Intanto, sono state ampiamente discusse le possibilità di riduzione del costo di lavoro in alternativa al licenziamento collettivo di 156 dipendenti. Lo scorso 14 maggio, presso la casa da gioco valdostana si è tenuto un referendum a cui hanno preso parte 428 lavoratori, cioè l’88% degli aventi diritto. Con una maggioranza del 69,63% dei voti, i lavoratori hanno approvato le disposizioni precedentemente accettate dal casinò e dai sindacati. Si tratta di una serie di misure volte alla riduzione dei costi di 18 milioni di franchi all’anno (pari a circa 15 milioni di euro).

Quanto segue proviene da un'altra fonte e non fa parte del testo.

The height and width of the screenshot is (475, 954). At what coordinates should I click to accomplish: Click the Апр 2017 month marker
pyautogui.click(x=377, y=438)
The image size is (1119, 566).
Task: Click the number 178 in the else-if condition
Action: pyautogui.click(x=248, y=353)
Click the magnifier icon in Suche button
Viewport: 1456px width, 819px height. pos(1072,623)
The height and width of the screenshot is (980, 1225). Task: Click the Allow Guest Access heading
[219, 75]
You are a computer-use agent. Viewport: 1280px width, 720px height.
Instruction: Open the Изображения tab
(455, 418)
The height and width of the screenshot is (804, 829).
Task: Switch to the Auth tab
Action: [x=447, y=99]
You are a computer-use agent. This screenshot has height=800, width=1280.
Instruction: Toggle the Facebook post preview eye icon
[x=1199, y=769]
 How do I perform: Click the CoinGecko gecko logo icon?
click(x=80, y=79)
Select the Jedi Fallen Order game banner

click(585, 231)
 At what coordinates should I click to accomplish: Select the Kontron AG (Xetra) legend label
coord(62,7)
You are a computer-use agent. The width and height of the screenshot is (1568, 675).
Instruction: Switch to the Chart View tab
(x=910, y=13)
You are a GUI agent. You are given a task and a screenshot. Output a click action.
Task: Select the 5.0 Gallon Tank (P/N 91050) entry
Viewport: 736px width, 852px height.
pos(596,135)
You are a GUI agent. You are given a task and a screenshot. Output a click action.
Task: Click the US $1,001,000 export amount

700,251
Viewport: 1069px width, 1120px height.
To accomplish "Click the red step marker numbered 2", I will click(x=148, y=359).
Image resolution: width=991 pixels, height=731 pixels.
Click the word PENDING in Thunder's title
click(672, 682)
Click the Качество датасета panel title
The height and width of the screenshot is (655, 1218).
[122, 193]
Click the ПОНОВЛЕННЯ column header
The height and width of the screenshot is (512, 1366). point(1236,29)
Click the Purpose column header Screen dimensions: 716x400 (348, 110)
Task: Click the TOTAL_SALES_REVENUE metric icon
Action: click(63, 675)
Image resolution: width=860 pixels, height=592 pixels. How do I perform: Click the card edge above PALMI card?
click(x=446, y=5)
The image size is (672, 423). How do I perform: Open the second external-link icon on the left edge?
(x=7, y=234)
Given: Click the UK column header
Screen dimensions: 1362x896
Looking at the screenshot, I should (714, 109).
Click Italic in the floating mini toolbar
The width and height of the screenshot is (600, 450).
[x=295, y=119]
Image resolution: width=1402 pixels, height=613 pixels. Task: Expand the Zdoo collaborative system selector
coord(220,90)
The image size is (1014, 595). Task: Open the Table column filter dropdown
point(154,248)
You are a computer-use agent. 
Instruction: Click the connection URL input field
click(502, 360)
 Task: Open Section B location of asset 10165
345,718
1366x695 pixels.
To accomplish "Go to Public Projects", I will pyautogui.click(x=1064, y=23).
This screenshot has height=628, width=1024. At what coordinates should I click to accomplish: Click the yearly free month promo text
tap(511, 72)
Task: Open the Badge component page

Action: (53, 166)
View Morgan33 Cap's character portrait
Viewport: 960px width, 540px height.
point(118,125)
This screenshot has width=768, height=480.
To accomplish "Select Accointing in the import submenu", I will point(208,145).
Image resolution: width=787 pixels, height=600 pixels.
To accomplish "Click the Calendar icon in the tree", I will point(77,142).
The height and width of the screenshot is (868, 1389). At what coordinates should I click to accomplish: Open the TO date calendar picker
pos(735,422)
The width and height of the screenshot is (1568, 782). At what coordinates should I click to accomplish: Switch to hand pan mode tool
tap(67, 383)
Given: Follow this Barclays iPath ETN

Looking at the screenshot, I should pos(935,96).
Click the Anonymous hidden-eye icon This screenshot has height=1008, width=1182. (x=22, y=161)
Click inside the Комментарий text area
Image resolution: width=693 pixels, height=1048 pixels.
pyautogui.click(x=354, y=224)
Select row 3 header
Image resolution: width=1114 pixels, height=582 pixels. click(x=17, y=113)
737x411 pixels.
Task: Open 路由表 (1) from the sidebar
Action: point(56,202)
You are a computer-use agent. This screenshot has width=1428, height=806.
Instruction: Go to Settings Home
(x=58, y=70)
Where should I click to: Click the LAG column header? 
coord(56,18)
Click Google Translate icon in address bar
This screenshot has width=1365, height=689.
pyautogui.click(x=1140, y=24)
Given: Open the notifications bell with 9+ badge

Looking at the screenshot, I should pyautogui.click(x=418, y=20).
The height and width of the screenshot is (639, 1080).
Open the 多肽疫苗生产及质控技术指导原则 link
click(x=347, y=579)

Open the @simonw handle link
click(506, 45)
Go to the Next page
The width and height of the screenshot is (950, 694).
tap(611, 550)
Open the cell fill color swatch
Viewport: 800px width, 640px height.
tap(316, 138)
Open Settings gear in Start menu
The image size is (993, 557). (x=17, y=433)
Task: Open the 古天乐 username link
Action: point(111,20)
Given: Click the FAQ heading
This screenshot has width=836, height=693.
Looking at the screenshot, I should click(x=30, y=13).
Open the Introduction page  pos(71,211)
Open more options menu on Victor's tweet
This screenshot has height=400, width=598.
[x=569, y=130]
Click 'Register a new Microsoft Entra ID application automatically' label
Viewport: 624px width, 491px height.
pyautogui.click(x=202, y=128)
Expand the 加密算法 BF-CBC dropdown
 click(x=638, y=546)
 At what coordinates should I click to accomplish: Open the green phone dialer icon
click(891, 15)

Con il referendum, i dipendenti hanno praticamente approvato la riduzione dell’orario di lavoro che porterà al rispettivo riproporzionamento della retribuzione. È stato inoltre previsto un tetto massimo e minimo degli stipendi. Si ricorrà inoltre alla legge Fornero per alcuni lavoratori e al Fondo per l’integrazione Salariale. Secondo quanto accordato da proprietà e sindacati, saranno anche esternalizzate le attività di ristorazione e bar tramite bando.

La Corte di Cassazione respinge il ricorso contro la delibera della Corte di appello di Milano

Verso la fine della settimana scorsa, è emersa un’altra notizia relativa alla casa da gioco valdostana. La Corte di Cassazione ha confermato la pronuncia della Corte di apello di Milano, con cui il casinò era stato obbligato a pagare compenso integrativo a alcuni dei suoi dipendenti, apprendiamo da GiocoNews.

Secondo quanto stabilito dalla Corte di Cassazione, i ricorrenti sono stati assunti dalla casa da gioco come tecnici di gioco, inizialmente con contratti a tempo determinato, che sono stati successivamente trasformati in contratti a tempo indeterminato. I lavoratori si sono lamentati del fatto che la loro remunerazione gli era stata pagata non nella misura prevista dal contratto collettivo aziendale del 1990-1992, ma nella misura del 50% a causa del ‘consolidamento successivamente introdotto per i nuovi assunti’.

La vicenda gira intorno al carattere vincolante della cosiddetta ‘ipotesi di accordo’ tra il casinò e Rsu del 30 settembre 2004 e dell’11 luglio 2005 con la quale era stato stabilito il consolidamento del 50% dei bonus precedenti ma solo per i nuovi assunti, assumendo che la suddetta riduzione potesse essere valida solo dopo la firma del contratto aziendale definitivo della società del 13 settembre 2005.

Il Tribunale territoriale ha deliberato che, nonostante l’uso della frase ‘ipotesi di accordo’ nell’intestazione dei verbali, il testo degli accordi e il comportamento delle parti garantiva la loro vincolatività. Non è stato quindi possibile raggiungere conclusioni diverse sulla base dei risultati dell’indagine orale.